A decisão do Parlamento moçambicano em aprovar a revisão da lei da Defesa e das Forças Armadas, que legitima a atuação da designada "força local", gera controvérsia na sociedade moçambicana.

Os principais partidos da oposição moçambicana insurgiram-se contra o diploma. A Resistência Nacional Moçambicana (RENAMO) e o Movimento Democrático de Moçambique (MDM) votaram contra a legitimação da Força Local.

Segundo o Governo de Moçambique, a força local foi estabelecida para "reforçar o papel das Forças de Defesa e Segurança no combate e contenção do alastramento das incursões terroristas, proteção dos assentamentos comunitários e infraestruturas públicas e privadas".
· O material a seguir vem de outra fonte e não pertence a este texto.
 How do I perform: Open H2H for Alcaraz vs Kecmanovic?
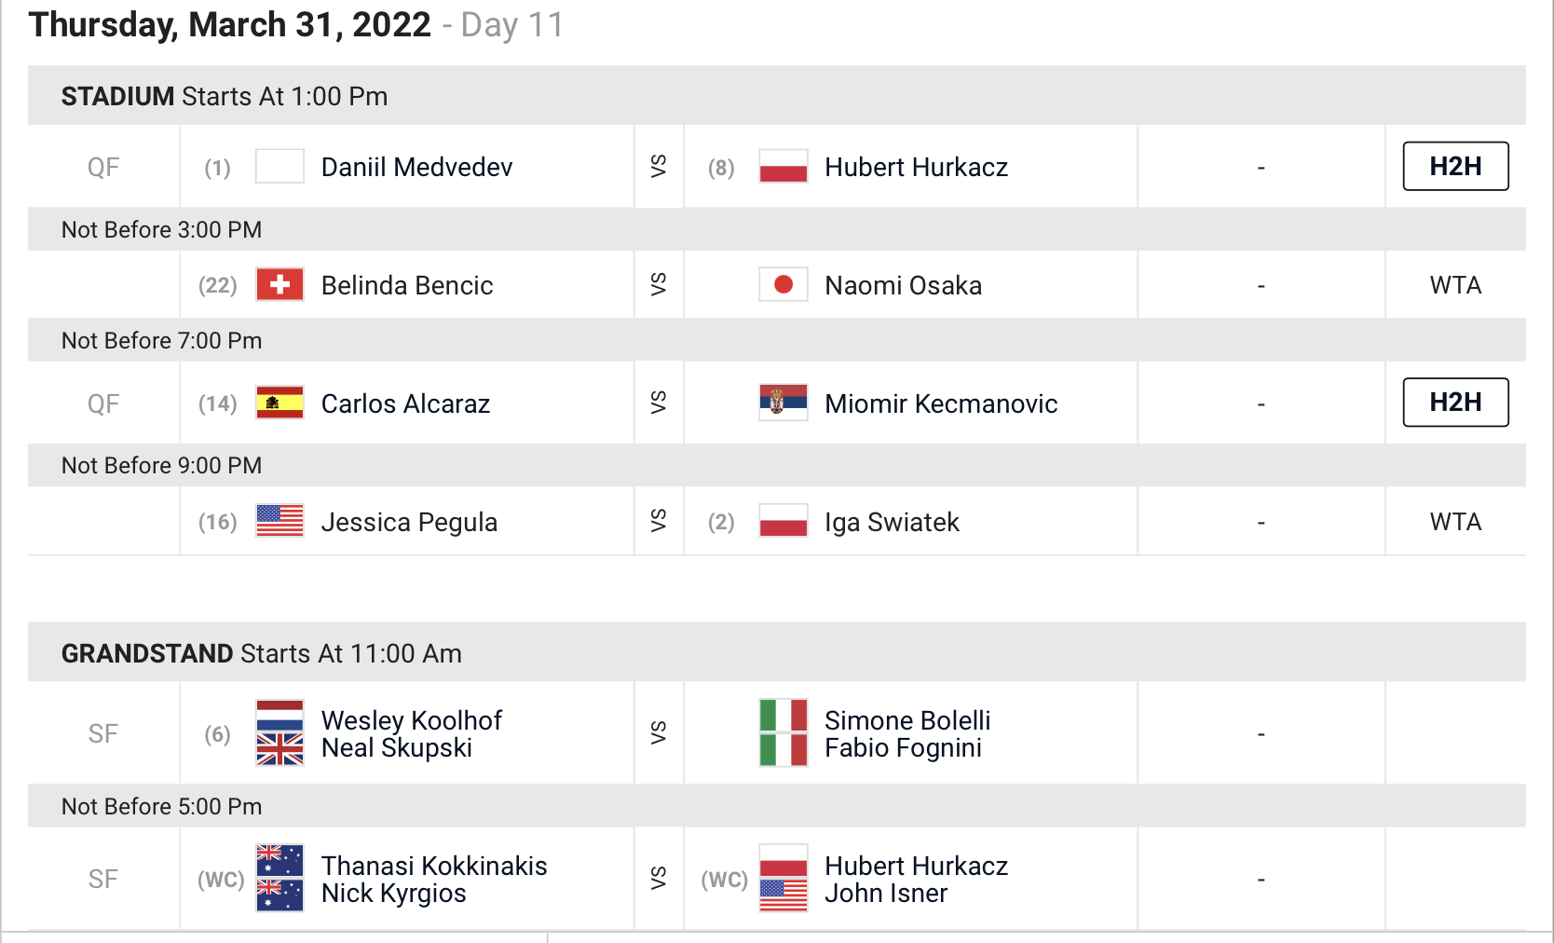1455,403
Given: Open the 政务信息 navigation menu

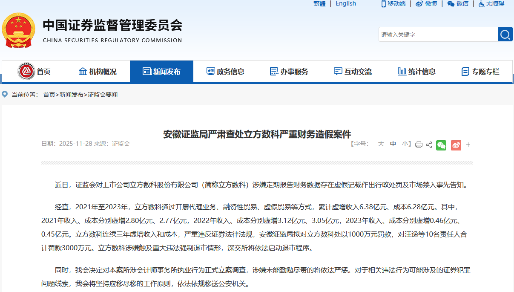Looking at the screenshot, I should click(225, 72).
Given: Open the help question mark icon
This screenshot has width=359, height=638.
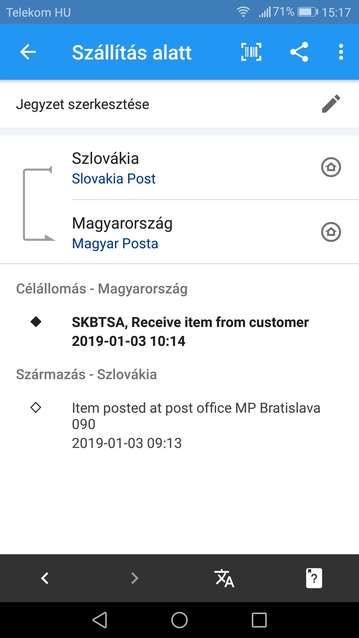Looking at the screenshot, I should (x=314, y=578).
Mas jurista ouvido pela DW não concorda com a decisão governamental. Víctor da Fonseca diz que a legitimação da força local só veio a "demonstrar a fragilidade de segurança do Estado em combater o terrorismo em Cabo Delgado", norte de Moçambique.

Jurista Víctor da Fonseca
Jurista Víctor da Fonseca Foto: privat

DW África: O que significa a aprovação desta lei que legitima a atuação da força local e que impacto trará no combate ao terrorismo em Cabo Delgado?
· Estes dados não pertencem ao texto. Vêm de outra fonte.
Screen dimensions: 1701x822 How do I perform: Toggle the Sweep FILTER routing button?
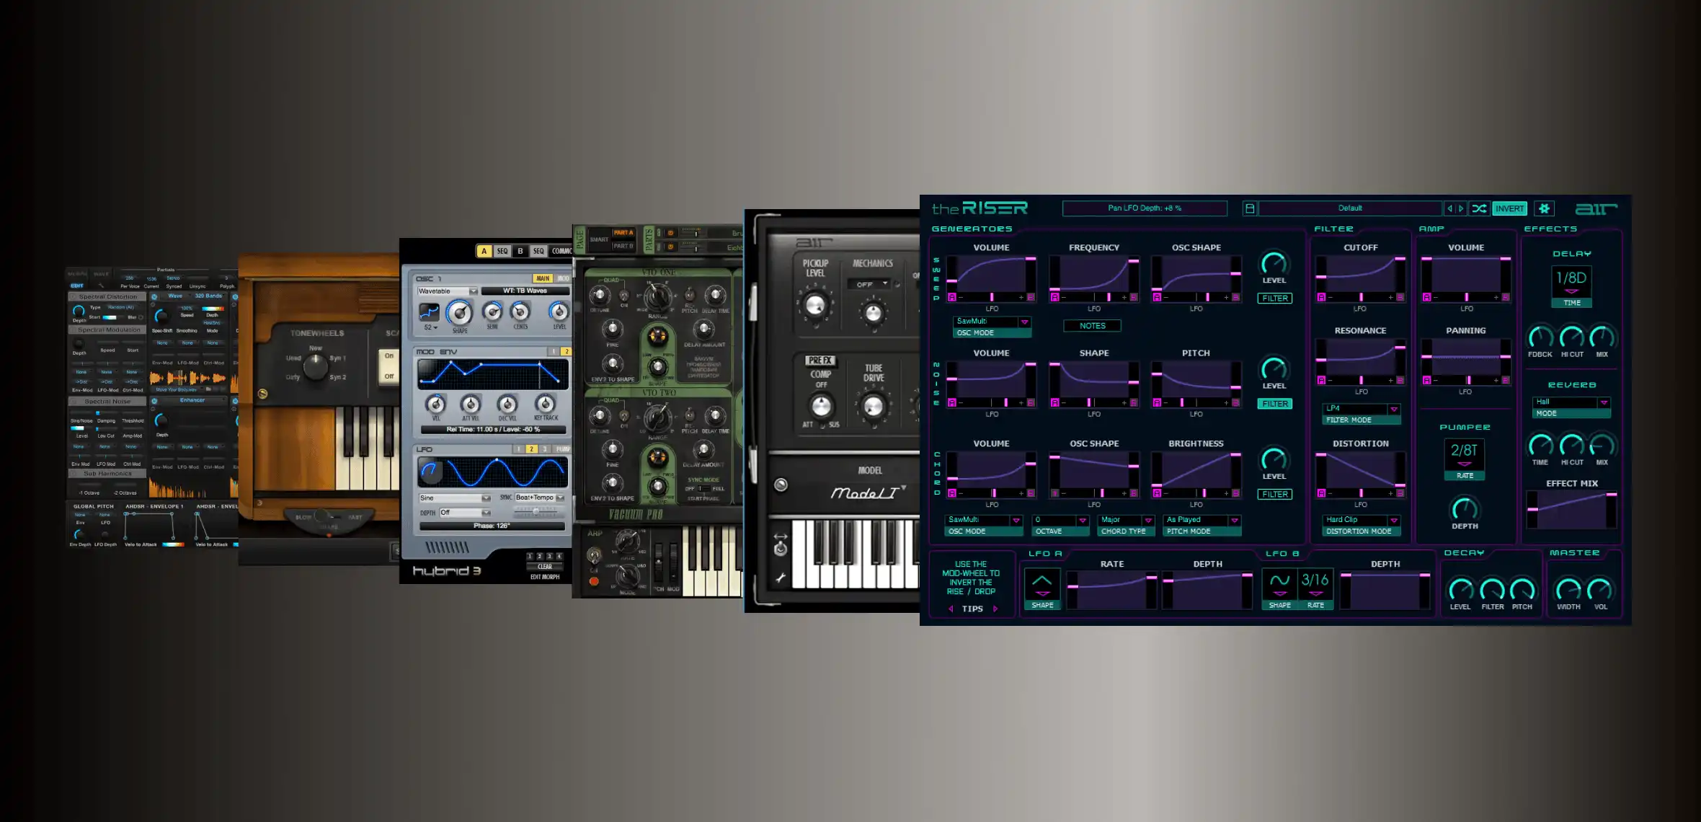1274,298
Víctor da Fonseca (VF): Isto demonstra mais uma vez a fragilidade da segurança moçambicana no que diz respeito ao combate ao terrorismo. Porque se nós queremos perceber ou fazer uma retrospetiva do que aconteceu na guerra civil, como também durante a guerra colonial, vamos ver que não se usou a força local, mas houve uma estratégia mais apurada dos nossos líderes, na altura, que garantiam uma estratégica mais plausível para combater o inimigo de uma forma fidedigna. O que quer dizer que esta lei, mais uma vez, vai criar questões de criminalidade a nível da jurisdição moçambicana, porque vamos entender que o Governo neste momento acha que tem o poder de criar ou garantir o respeito e pela observância da dignidade da pessoa humana. Nesta vertente, para mim, esta lei não vai poder desmantelar ou inibir a questão das incursões do terrorismo a nível de Cabo Delgado e outras províncias que neste momento estão na incidência do terrorismo.
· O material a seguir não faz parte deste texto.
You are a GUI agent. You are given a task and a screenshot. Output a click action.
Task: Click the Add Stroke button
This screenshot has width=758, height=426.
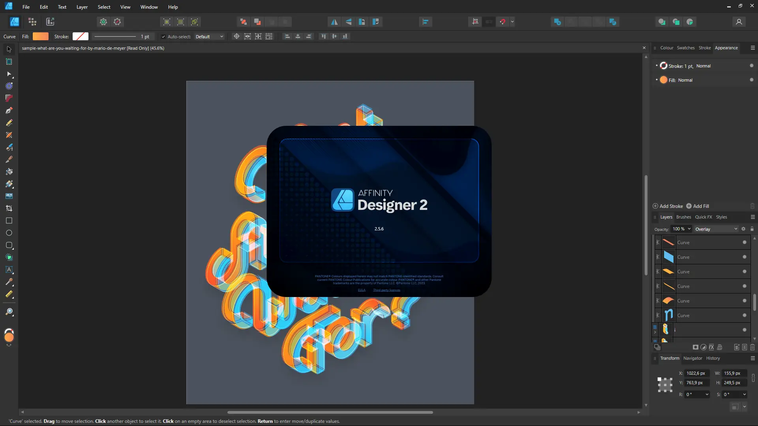pyautogui.click(x=668, y=206)
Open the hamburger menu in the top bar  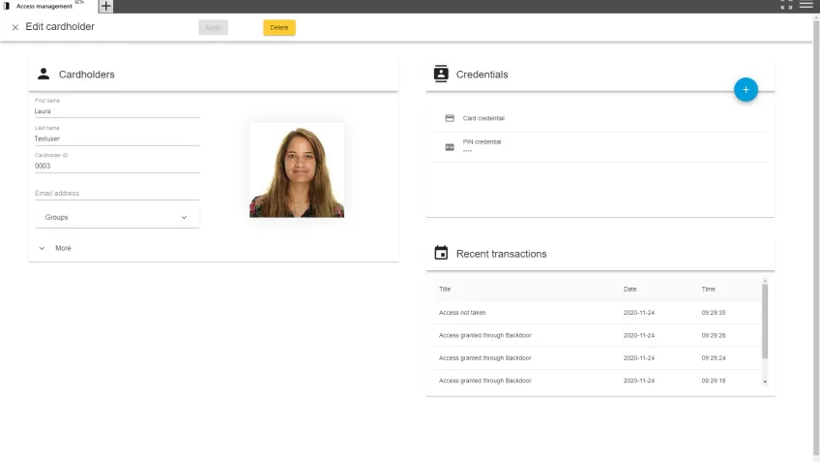click(x=805, y=6)
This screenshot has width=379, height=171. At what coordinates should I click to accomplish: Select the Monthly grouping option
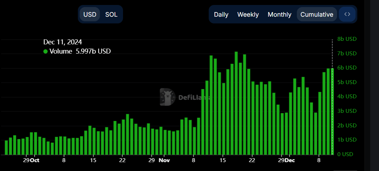[279, 15]
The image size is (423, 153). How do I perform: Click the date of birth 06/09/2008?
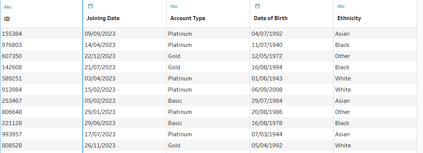pyautogui.click(x=267, y=90)
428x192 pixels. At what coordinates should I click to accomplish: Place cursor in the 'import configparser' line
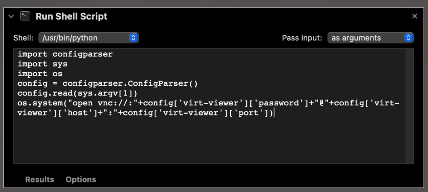click(x=65, y=54)
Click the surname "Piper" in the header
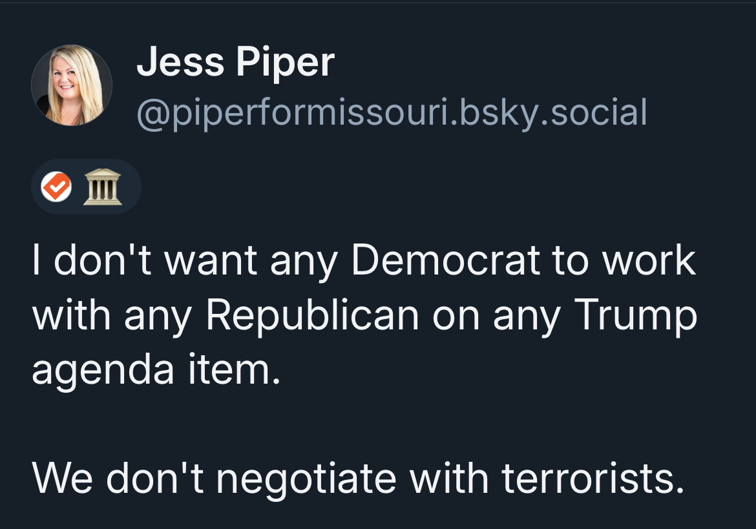Viewport: 756px width, 529px height. click(x=285, y=63)
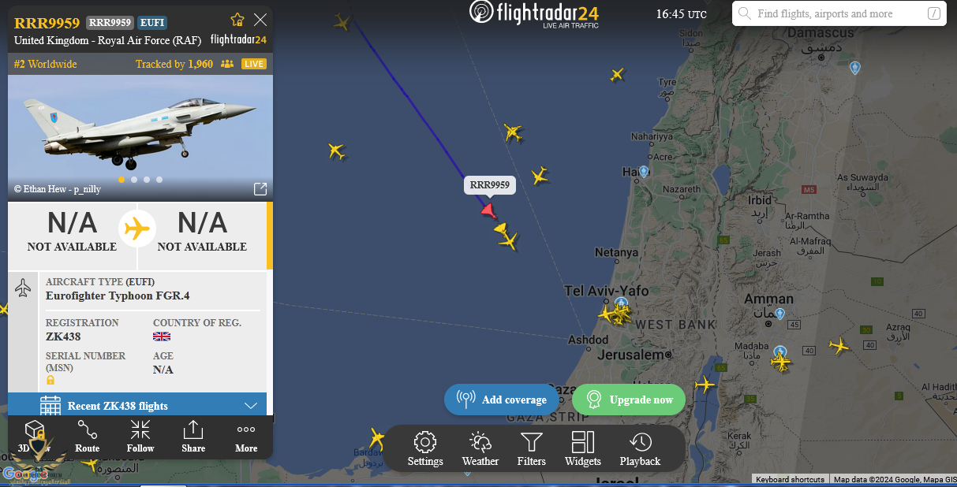Open the Filters funnel tool
The image size is (957, 487).
(532, 449)
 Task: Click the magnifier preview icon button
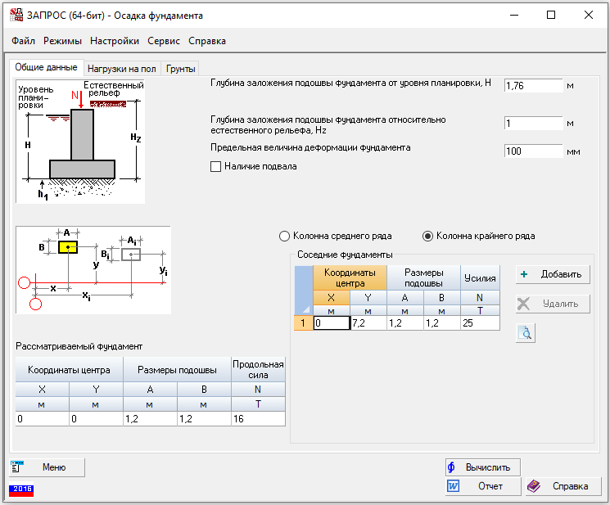526,332
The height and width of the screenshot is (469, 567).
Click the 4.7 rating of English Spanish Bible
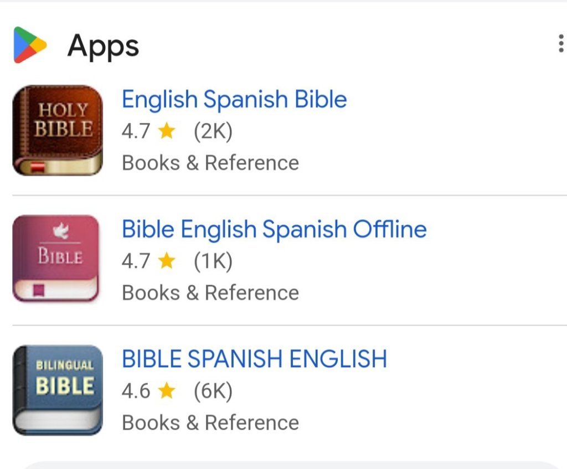pyautogui.click(x=136, y=132)

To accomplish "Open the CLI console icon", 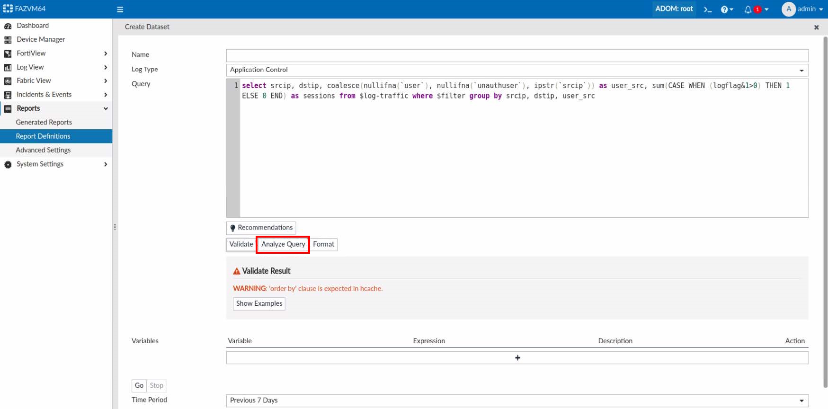I will pos(708,9).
DW África: Acha normal, num Estado democrático e de direito, a presença desta força local?

VF: Eu costumo dizer que a primeira função de um Estado é garantir a segurança. A segunda, bem-estar e a última, justiça social. O que demonstra, mais uma vez, que é uma fragilidade do nosso Estado moçambicano, sem saber o que deve fazer relativamente o que está a acontecer a nível de Cabo Delgado.

DW África: Então, a legitimação para atuação da força local não trará diferenças no combate ao terrorismo em Cabo Delgado. É isso?

VF: Naturalmente, temos um exemplo concreto: neste momento, Moçambique pediu ajuda às forças da SADC e também a Ruanda, mas mesmo assim ainda há incursões, ainda há desmandos, ainda há homicídios, ainda há terrorismo, há crimes hediondos a serem perpetuados a nível de Cabo Delgado. Então, essas forças servem para quê? Eis a questão.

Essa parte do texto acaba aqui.